There are several opportunities for spreading the word for PR in primary care. One of these is to improve access to PR for all those disabled by their disease by the increase of community schemes. One such scheme being utilised in Canada is reviewed. The essential components of PR include behavior change, patient self-management and prescriptive exercise. In the last decade new strategies have been developed to enhance the effects of exercise training. An overview of these new approaches being an adjunct to exercise training is reviewed. Although the role of exercise training is well established, we are only just beginning to appreciate the importance of behavior change and patient self-management in contributing to improved health and diminished healthcare resource utilisation.

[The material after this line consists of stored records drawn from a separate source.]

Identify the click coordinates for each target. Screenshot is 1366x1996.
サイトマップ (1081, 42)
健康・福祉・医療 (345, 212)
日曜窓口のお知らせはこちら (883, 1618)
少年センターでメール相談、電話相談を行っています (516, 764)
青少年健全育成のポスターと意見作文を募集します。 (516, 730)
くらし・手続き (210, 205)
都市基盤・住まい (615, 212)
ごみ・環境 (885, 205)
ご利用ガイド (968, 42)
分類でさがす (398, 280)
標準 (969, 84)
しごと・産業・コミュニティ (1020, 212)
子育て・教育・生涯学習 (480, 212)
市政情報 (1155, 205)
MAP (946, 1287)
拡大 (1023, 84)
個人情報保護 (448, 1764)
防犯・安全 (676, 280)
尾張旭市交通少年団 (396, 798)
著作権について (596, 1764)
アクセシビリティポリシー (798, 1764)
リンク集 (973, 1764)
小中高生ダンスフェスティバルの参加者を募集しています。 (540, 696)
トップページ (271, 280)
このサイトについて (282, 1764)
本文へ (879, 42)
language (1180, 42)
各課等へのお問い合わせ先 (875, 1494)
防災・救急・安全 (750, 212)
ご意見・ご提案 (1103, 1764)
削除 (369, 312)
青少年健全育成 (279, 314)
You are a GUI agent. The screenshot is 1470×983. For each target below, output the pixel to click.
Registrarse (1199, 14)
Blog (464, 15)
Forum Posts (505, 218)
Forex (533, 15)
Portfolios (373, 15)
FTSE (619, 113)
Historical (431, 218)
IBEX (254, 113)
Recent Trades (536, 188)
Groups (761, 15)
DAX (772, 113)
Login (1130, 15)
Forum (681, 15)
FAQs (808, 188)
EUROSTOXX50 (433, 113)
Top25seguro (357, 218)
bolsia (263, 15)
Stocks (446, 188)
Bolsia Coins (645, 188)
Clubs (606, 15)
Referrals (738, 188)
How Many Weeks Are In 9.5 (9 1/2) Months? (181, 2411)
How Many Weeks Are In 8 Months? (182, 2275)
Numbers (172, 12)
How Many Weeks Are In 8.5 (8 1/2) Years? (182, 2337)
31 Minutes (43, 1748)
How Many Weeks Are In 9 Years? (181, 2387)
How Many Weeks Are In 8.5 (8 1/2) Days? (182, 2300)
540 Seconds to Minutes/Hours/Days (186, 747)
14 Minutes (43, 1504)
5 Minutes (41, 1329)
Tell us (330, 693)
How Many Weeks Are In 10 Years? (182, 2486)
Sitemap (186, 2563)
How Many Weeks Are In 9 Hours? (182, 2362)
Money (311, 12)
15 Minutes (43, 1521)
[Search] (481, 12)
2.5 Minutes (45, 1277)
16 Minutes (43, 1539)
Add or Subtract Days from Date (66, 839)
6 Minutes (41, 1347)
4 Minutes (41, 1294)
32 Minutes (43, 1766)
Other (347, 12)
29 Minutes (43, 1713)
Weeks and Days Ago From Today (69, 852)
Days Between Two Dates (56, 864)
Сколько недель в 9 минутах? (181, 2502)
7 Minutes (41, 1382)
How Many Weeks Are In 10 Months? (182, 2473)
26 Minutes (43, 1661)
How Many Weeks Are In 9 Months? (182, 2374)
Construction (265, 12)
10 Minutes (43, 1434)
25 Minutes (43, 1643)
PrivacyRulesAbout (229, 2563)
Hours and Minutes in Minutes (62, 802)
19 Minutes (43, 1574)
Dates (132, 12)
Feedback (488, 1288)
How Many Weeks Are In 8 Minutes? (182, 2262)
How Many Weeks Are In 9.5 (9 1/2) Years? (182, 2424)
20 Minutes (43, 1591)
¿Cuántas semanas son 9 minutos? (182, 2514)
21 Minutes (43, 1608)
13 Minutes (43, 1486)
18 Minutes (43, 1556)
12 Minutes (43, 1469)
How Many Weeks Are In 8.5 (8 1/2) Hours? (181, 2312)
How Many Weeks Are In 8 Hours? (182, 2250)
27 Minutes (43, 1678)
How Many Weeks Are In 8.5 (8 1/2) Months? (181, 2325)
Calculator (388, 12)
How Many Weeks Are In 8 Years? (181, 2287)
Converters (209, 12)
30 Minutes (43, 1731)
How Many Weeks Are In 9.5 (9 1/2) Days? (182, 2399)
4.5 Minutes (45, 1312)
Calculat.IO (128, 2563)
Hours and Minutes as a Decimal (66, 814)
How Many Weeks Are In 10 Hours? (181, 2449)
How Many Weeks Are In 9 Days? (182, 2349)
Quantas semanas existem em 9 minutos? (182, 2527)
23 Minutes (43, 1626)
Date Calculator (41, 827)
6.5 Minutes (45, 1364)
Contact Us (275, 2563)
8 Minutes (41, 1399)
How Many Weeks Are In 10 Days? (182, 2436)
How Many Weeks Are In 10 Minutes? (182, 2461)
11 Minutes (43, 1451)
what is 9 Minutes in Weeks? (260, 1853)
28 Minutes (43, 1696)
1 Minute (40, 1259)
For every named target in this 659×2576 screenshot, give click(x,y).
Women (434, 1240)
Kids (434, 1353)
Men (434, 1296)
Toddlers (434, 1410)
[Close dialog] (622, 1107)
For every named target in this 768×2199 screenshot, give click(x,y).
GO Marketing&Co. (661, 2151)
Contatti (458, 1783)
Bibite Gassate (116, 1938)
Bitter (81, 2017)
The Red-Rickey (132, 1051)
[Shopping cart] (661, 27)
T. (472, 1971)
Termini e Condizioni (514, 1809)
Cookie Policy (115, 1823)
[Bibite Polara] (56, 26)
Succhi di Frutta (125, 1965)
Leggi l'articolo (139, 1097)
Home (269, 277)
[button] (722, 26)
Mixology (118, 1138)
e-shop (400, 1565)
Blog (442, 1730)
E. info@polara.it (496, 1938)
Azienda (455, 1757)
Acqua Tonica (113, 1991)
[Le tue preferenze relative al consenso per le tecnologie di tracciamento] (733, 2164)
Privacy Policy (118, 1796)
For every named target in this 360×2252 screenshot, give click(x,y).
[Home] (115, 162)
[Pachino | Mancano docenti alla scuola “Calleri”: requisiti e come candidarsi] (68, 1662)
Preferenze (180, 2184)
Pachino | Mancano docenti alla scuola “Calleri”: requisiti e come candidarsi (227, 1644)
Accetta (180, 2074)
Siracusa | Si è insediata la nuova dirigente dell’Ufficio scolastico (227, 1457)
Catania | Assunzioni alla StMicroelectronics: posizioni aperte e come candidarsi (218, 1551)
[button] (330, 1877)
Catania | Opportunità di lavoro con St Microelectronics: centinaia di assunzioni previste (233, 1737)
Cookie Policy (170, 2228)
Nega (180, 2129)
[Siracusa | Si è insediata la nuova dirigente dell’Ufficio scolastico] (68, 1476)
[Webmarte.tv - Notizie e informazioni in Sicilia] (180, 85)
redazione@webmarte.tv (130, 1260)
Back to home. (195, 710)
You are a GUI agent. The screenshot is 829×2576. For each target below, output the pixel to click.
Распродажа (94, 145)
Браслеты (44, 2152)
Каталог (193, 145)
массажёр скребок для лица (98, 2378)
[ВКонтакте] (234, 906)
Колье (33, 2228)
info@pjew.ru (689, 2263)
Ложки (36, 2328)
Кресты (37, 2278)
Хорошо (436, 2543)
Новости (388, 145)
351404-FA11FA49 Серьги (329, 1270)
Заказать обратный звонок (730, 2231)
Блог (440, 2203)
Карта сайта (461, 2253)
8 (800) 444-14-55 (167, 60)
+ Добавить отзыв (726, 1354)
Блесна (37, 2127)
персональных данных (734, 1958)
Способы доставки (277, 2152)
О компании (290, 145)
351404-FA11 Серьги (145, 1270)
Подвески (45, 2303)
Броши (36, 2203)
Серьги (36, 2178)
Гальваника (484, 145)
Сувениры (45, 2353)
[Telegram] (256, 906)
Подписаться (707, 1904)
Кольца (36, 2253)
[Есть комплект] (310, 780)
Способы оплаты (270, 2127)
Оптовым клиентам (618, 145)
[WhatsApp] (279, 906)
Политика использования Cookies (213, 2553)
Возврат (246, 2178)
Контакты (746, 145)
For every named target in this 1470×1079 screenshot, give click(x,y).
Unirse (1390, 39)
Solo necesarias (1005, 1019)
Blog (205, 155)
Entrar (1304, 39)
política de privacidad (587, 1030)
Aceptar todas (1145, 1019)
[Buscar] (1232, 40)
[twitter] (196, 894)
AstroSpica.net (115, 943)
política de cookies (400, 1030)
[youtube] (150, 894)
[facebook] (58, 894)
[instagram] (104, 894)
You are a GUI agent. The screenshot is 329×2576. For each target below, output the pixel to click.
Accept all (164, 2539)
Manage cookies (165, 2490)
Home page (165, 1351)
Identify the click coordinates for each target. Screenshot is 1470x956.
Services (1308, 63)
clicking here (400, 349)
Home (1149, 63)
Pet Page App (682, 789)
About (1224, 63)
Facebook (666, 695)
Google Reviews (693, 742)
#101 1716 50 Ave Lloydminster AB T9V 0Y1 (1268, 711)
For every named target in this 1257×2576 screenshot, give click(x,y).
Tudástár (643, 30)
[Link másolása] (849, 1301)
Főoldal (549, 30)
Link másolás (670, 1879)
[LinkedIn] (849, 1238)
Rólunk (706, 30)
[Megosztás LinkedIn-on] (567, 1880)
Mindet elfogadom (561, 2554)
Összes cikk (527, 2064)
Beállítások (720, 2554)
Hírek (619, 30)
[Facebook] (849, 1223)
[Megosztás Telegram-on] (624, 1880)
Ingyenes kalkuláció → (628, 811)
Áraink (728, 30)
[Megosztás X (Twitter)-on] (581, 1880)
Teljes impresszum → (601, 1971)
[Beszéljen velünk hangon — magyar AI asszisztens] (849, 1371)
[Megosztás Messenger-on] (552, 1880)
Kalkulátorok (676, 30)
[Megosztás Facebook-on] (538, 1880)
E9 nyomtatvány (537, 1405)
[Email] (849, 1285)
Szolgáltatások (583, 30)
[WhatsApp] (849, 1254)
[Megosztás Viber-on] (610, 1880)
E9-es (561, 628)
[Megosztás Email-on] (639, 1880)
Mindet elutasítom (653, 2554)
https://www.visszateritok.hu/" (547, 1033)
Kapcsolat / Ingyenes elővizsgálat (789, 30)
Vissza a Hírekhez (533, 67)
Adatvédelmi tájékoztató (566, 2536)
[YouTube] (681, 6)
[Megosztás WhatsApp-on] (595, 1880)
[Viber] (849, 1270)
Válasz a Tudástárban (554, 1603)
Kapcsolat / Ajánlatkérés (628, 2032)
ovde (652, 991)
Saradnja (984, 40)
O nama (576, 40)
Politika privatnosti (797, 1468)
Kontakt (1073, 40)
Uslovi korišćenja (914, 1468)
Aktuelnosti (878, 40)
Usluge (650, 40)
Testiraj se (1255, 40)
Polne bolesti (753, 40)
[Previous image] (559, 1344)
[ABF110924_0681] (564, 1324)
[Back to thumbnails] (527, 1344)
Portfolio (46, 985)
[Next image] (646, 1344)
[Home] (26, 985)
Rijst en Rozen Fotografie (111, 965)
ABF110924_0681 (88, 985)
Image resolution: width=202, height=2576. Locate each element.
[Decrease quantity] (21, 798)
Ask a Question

== Cardiovascular rehabilitation programmes ==
A 2016 Cochrane review has shown that exercise-based cardiovascular rehabilitation programmes reduce cardiovascular mortality and hospitalization. They also seem to improve Health-related quality of life in younger men recovering from a myocardial infarction or from a post-revascularisation surgery. It remains unclear to what extent these findings may be applicable to female patients.

== Pulmonary rehabilitation programmes ==
Pulmonary rehabilitation has been shown to be effective treat patients with Chronic Obstructive Pulmonary Disease (COPD) after an exacerbation episode. These programmes appear to improve exercise capacity, health-related quality of life and lower the risk of being readmitted to hospital.